Prokurator przedstawił Mariuszowi W. zarzuty kierowania samochodem w stanie nietrzeźwości oraz naruszenia zasad bezpieczeństwa w ruchu lądowym doprowadzając tym samym do zderzenia z drugim pojazdem. Policjant przyznał się do zarzutów, odmówił jednak składania wyjaśnień.
"Prokurator Rejonowy w Radzyniu Podlaskim wystąpił do miejscowego Sądu Rejonowego z wnioskiem o tymczasowe aresztowanie podejrzanego na okres trzech miesięcy" - podała w komunikacie rzeczniczka Prokuratury Okręgowej w Lublinie Beata Syk-Jankowska.

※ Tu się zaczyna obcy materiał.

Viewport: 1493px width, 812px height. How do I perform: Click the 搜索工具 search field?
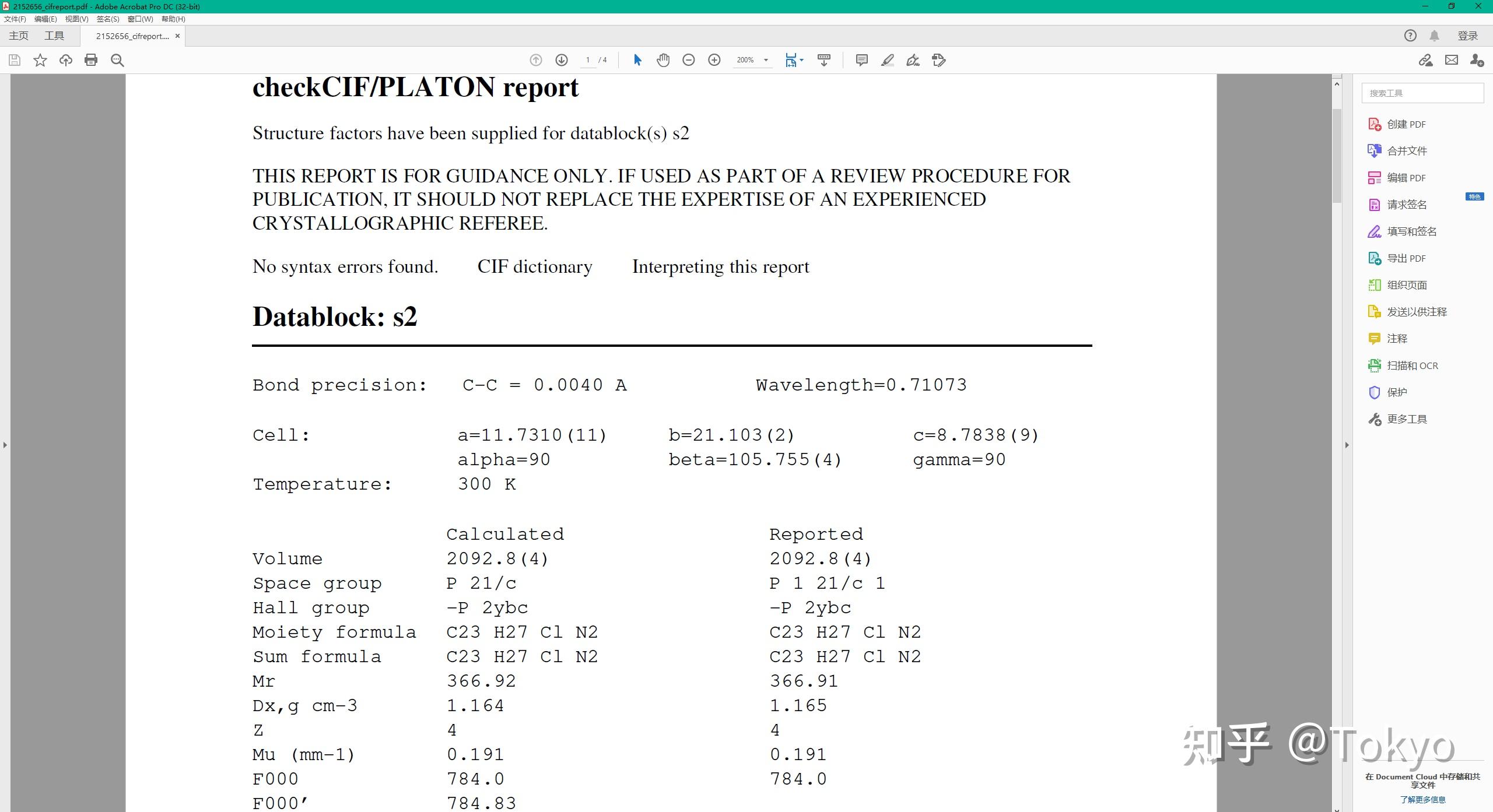coord(1422,93)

Po południu sąd przychylił się do wniosku, a mężczyzna został aresztowany.
"1,9 promila alkoholu w organizmie"
Do wypadku doszło w poniedziałek w Radzyniu Podlaskim na skrzyżowaniu ulic Międzyrzeckiej i Pomiarowej.
"Policjanci wstępnie ustalili, że kierujący pojazdem marki audi, wykonując manewr wyprzedzania w obrębie skrzyżowania ul. Międzyrzeckiej i Pomiarowej, zderzył się z volkswagenem i odbijając się od niego, potrącił pieszego" - podał portal lublin112.pl. Zmarły pieszy to 60-letni Jan S. bez stałego miejsca zamieszkania. Mężczyzna zginął na miejscu.
Przez dwie godziny trwały poszukiwania właściciela samochodu. "Okazało się, że jest nim 39-letni funkcjonariusz Komendy Powiatowej Policji w Radzyniu Podlaskim, na co dzień pełniący służbę patrolową. Pierwsze badanie wykazało 1,9 promila alkoholu w organizmie. Został zatrzymany do dyspozycji prokuratora, który osobiście prowadzi czynności w tej sprawie" - poinformował portal lublin112.pl.
Policjant straci pracę
Mariusz W. pracował w policji od 14 lat. Jak powiedział TVN24 Janusz Wójtowicz z KWP w Lublinie, funkcjonariusz oprócz odpowiedzialności karnej, poniesie także odpowiedzialność dyscyplinarną. Wdrożono procedurę związaną z natychmiastowym wydaleniem go ze służby.
Za spowodowanie wypadku ze skutkiem śmiertelnym i ucieczkę z miejsca zdarzenia grozi kara do 12 lat pozbawienia wolności.